Mata
Um de nossos brasis
Por Vitor Velloso
Durante o CineOP 2021
“Mata” de Fábio Nascimento e Ingrid Fadnes faz parte da programação da 16ª CineOP, onde o foco é a preservação, memória e educação. Dito isso, não haveria momento mais oportuno para exibição de um documentário que denuncia crimes ambientais. Afinal, o engravatado que certa vez foi na grande mídia esbravejar a favor da ignorância e dizer que não fazia questão de saber quem era Chico Mendes, foi demitido por reconhecer que receberia um pedido de prisão.
O que a obra pretende, é mostrar o caos que se encontra a região e como o poder público está alinhado com o capital privado. Mas “Mata” não se concentra em uma denúncia a partir do aparato burocrático ou de uma resolução através de medidas políticas. O foco do filme é mostrar como a vida dessas pessoas é afetada por essas práticas criminosas e como essas lutas são feitas na prática. Uma questão que afeta o ritmo é como algumas cenas isoladas expõem um enfrentamento mais direto com essas chamadas “autoridades” para acompanharmos o dia-a-dia por longos minutos. A forma é muito amparada na ideia estrutural de como a exposição da temática deve ser cadenciada entre o enquadro dessas “paisagens” e das pessoas ali presentes. Logo, são drones que tentam ampliar a perspectiva com gerais nas áreas de desmatamento, eucaliptos e das terras de Etevaldo e da comunidade Pataxó de Comexatiba, em contraposição aos close mais próximos à terra, onde as mãos tentam reparar danos e criar algo.
O momento da discussão entre os indígenas e um representante das classes dominantes é a síntese da burocracia entre poder público e interesse do capital privado.
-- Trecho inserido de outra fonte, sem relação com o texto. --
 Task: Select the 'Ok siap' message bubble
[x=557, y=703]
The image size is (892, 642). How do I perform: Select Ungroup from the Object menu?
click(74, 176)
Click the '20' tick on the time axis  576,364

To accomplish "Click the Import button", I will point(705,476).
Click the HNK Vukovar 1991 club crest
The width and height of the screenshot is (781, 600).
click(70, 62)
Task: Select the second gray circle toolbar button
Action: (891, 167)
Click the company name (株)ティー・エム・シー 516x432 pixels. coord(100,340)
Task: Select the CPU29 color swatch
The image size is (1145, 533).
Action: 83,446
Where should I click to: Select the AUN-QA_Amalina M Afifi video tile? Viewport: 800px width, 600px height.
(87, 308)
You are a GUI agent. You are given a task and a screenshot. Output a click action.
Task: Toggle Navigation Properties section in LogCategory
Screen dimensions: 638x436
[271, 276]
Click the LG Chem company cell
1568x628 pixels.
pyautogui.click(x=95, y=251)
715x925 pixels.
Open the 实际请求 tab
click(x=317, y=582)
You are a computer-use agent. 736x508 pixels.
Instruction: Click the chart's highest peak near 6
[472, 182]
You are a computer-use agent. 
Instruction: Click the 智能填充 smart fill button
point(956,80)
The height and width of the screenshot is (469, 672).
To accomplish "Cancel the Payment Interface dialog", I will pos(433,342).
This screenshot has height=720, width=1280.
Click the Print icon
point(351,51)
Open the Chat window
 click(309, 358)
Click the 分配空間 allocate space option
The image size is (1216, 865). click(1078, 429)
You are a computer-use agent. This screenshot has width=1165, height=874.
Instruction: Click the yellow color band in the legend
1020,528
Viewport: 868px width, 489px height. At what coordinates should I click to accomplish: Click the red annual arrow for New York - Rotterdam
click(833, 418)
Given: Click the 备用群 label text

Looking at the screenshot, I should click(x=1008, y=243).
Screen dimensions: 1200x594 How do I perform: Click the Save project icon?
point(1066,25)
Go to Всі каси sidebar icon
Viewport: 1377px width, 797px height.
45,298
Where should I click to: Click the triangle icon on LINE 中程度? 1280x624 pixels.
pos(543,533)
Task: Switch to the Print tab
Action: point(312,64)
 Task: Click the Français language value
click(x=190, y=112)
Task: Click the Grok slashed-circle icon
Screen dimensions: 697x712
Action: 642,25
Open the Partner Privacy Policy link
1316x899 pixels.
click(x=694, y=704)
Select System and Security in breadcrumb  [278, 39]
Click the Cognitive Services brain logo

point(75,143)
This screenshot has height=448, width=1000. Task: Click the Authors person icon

A fala mansa, tentando articular uma linha argumentativa que sempre irá se encerrar com “Vocês precisam sair dessa terra”. São prazos e mais prazos caducando, uma clara tentativa de ganhar no cansaço, afinal o monopólio da violência e o aparato legal está do lado das grandes empresas. Um país afundado na dependência que trabalha suas questões ambientais com um homem que é conhecido como “Ministro da Mineração”, apenas reflete parte do problema. E “Mata” não entende esse problema apenas na esfera pública, mostra que a questão está ancorada em um forte rigor histórico, desde o genocídio dos povos nativos ao problema que o país enfrenta na inversão das narrativas, onde as empresas compram essas terras com um discurso colorido que a mídia tanto aplaude e destrói por completo a região, em favor desses grandes capitalistas. Afinal, agro é pop.
Infelizmente é difícil não retomar no ponto do ritmo no documentário de Fábio Nascimento e Ingrid Fadnes, que oscila gravemente ao longo de sua breve projeção. E isso se dá também pela estrutura que a montagem assume, com esse jogo de perspectivas citado anteriormente. Essa escolha da produção é uma questão que a montagem não consegue resolver. Aliás, há um diálogo fatalista que fica claro na trilha sonora, com sons estridentes que disputam a diegese com o som ambiente. É uma grande produção, que apesar de tudo, coloca em conflito essas divergências de perspectivas nos próprios protagonistas, que apesar de possuírem inimigos em comum, possuem vidas e modos de enxergar a terra bastante distintos. O que os une é a necessidade dela.
Os momentos mais isolados de seus personagens são brevemente orquestrados na linguagem, com uma câmera que tenta isolá-los na imensidão dessa paisagem política que agora é refletida como um cabo de guerra. O retrato de culpa que Etevaldo realiza ao dizer que se arrepende profundamente de ter sido madeireiro e que, hoje, reconhece o crime que era cometido, o comentário é seguido por: “eu era apenas um funcionário”. Essa relação de poder fica clara ao longo do documentário, algo que se materializa na própria relação desses representantes que são enviados pelos grandes capitalistas na tentativa de uma negociação amigável. Está claro que todas as ofertas são unilaterais e “Mata” não se rende à tentação de fetichizar essa burocracia no Planalto, pelo contrário, tenta voltar à terra o mais rápido possível.